3. Replicability on demand.
I presume this means that I would seed the RNG based on the clock, but
keep a copy of the seed that I could optionally use at the start in
case I found a problem on a previous run.
Statistical properties are of lesser importance.
I presume I am not the first person to attempt this and am hoping to
find some guidance here. Both C and C++ would be OK for the RNG, hence
the cross-post.

There are a number of implementations available on the network;
boost has some, for example. And it's not difficult to
implement the minimum generator yourself.

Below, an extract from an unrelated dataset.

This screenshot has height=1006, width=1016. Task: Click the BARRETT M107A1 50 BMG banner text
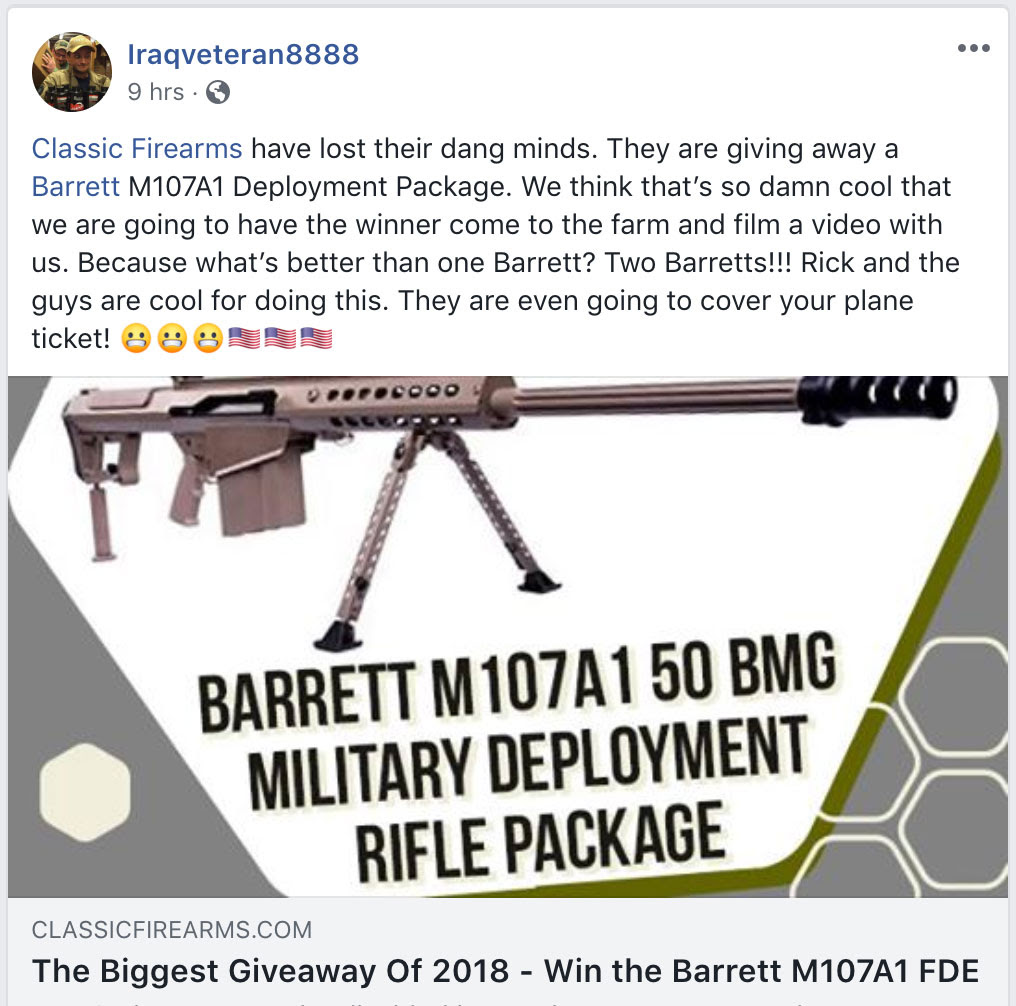point(516,682)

With regards to the seed: time() is the classical solution, but
depending on the context in which your program runs, it may not
suffice. On Unix platforms, I'll read a couple of bytes from
/dev/random. Otherwise, munging in things like the host IP
address and the process id may be necessary to ensure
uniqueness. (And once you've got a seed, log it so you can use
it in case of problems, like you said.)
 
M

Mark Wooding

Gus Gassmann said:
So now I am looking for a random number generator with the following
properties:

1. Portability.
2. Random starting points.
3. Replicability on demand.

I presume this means that I would seed the RNG based on the clock, but
keep a copy of the seed that I could optionally use at the start in
case I found a problem on a previous run.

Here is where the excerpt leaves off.